PROBLEM TO WORK ON: Beginning at the line that contains "Música (110, 80)" and ending at the last line of the records below, retype each line exactly and add nothing.

Start of DATASET ENTRIES

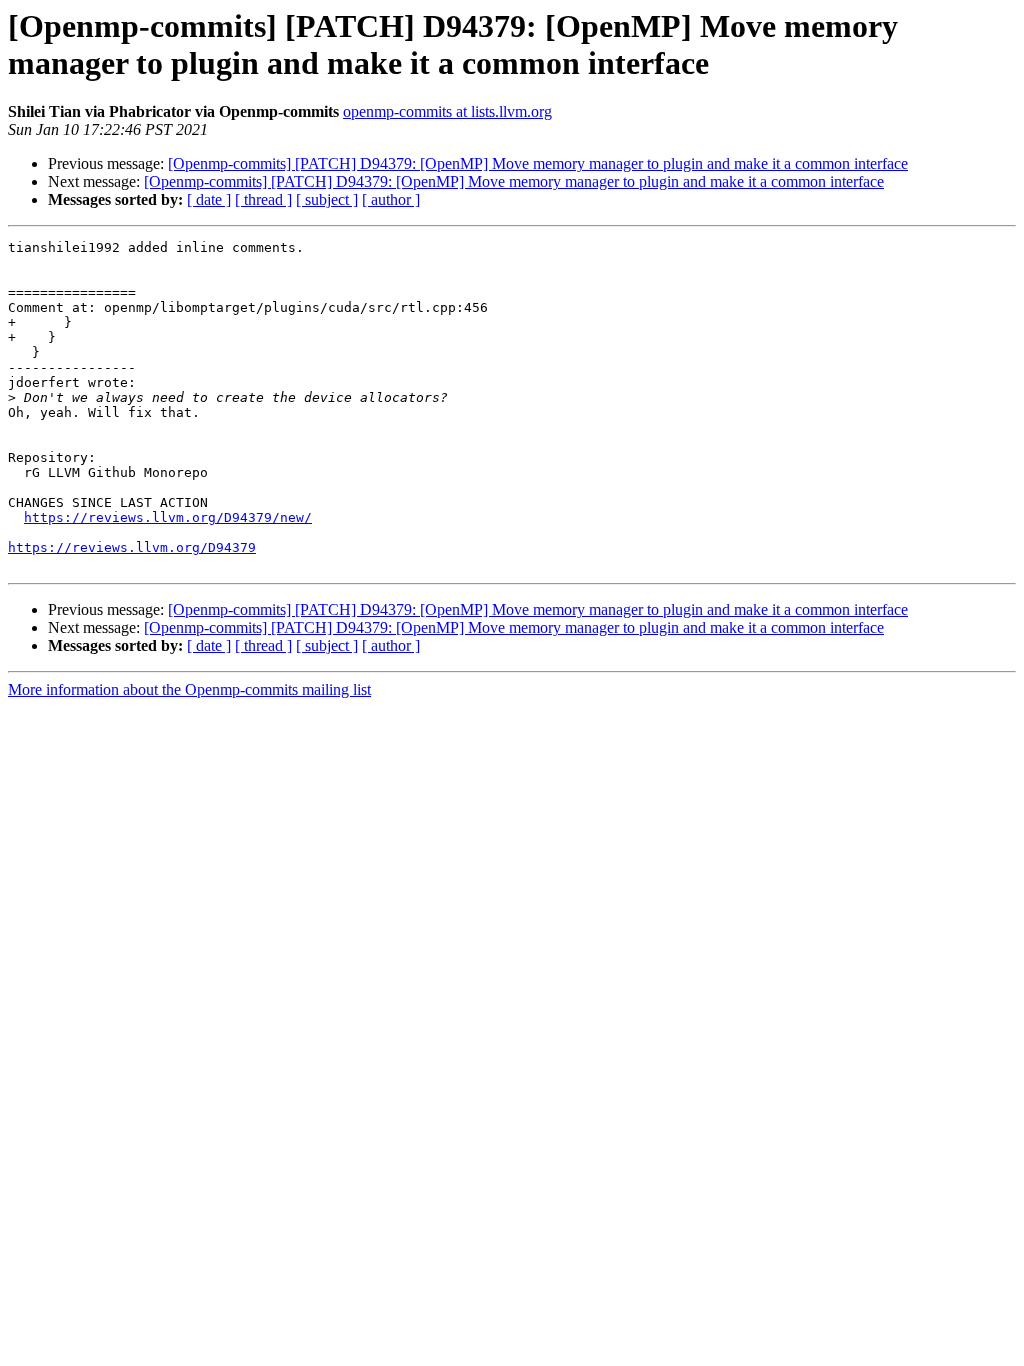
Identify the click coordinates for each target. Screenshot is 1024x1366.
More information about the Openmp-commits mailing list (189, 689)
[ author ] (391, 199)
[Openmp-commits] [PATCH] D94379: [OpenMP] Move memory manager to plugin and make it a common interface (538, 163)
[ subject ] (327, 199)
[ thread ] (263, 199)
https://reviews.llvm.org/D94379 (132, 547)
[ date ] (209, 199)
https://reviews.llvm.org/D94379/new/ (168, 517)
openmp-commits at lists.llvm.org (447, 111)
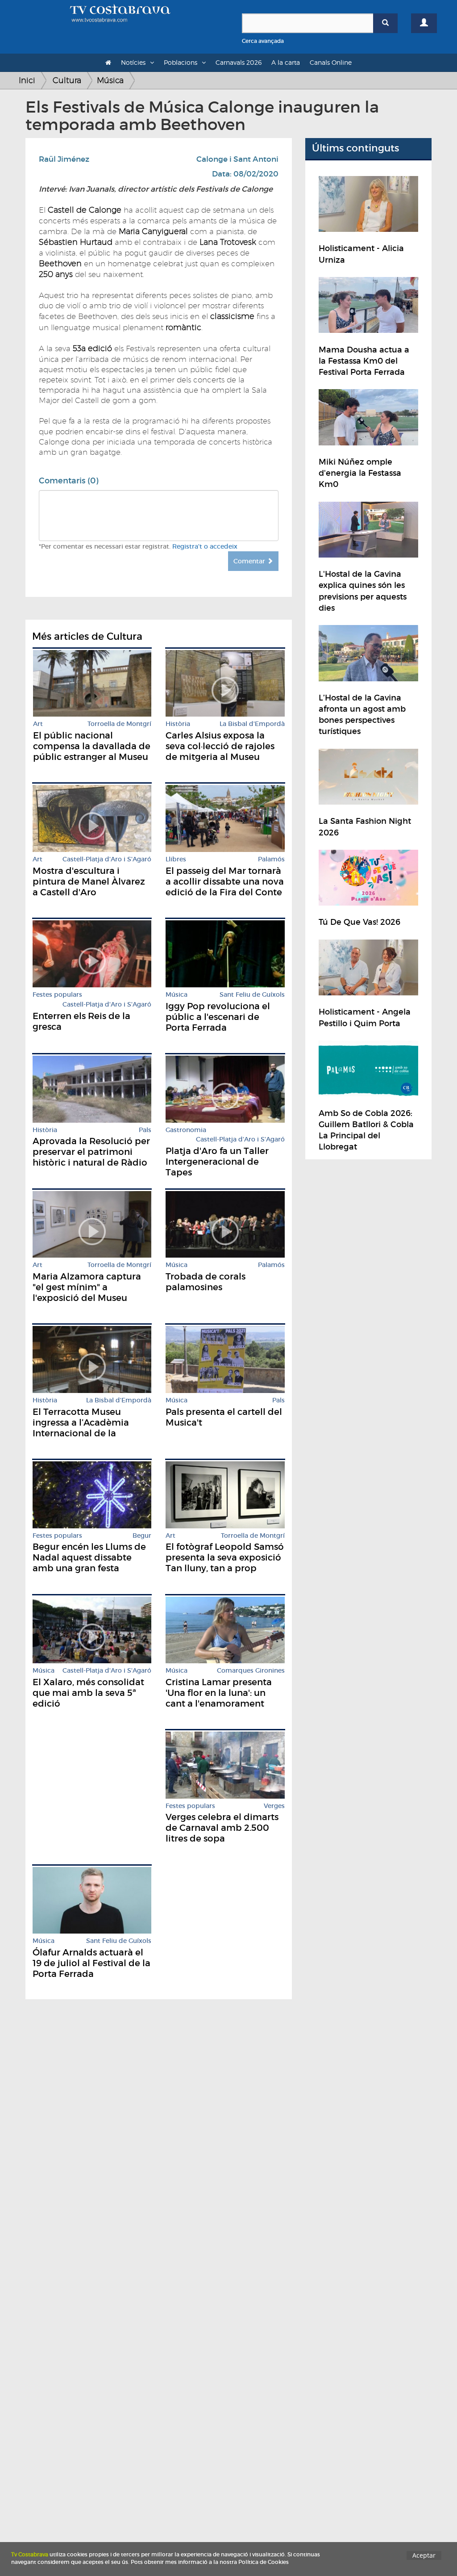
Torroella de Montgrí (119, 724)
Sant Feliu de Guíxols (252, 995)
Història (178, 724)
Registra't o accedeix (204, 546)
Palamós (271, 859)
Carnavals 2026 (239, 62)
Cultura (67, 80)
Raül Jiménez (64, 159)
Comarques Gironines (251, 1670)
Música (110, 80)
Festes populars (57, 995)
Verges (274, 1806)
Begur (142, 1536)
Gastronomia (186, 1130)
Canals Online (331, 62)
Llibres (176, 859)
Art (38, 724)
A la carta (285, 62)
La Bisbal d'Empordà (252, 724)
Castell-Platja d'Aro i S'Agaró (106, 859)
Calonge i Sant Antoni (237, 159)
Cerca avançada (263, 41)
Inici (27, 80)
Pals (145, 1130)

End of DATASET ENTRIES

ANSWER SECTION:
Música (110, 80)
Festes populars (57, 995)
Verges (274, 1806)
Begur (142, 1536)
Gastronomia (186, 1130)
Canals Online (331, 62)
Llibres (176, 859)
Art (38, 724)
A la carta (285, 62)
La Bisbal d'Empordà (252, 724)
Castell-Platja d'Aro i S'Agaró (106, 859)
Calonge i Sant Antoni (237, 159)
Cerca avançada (263, 41)
Inici (27, 80)
Pals (145, 1130)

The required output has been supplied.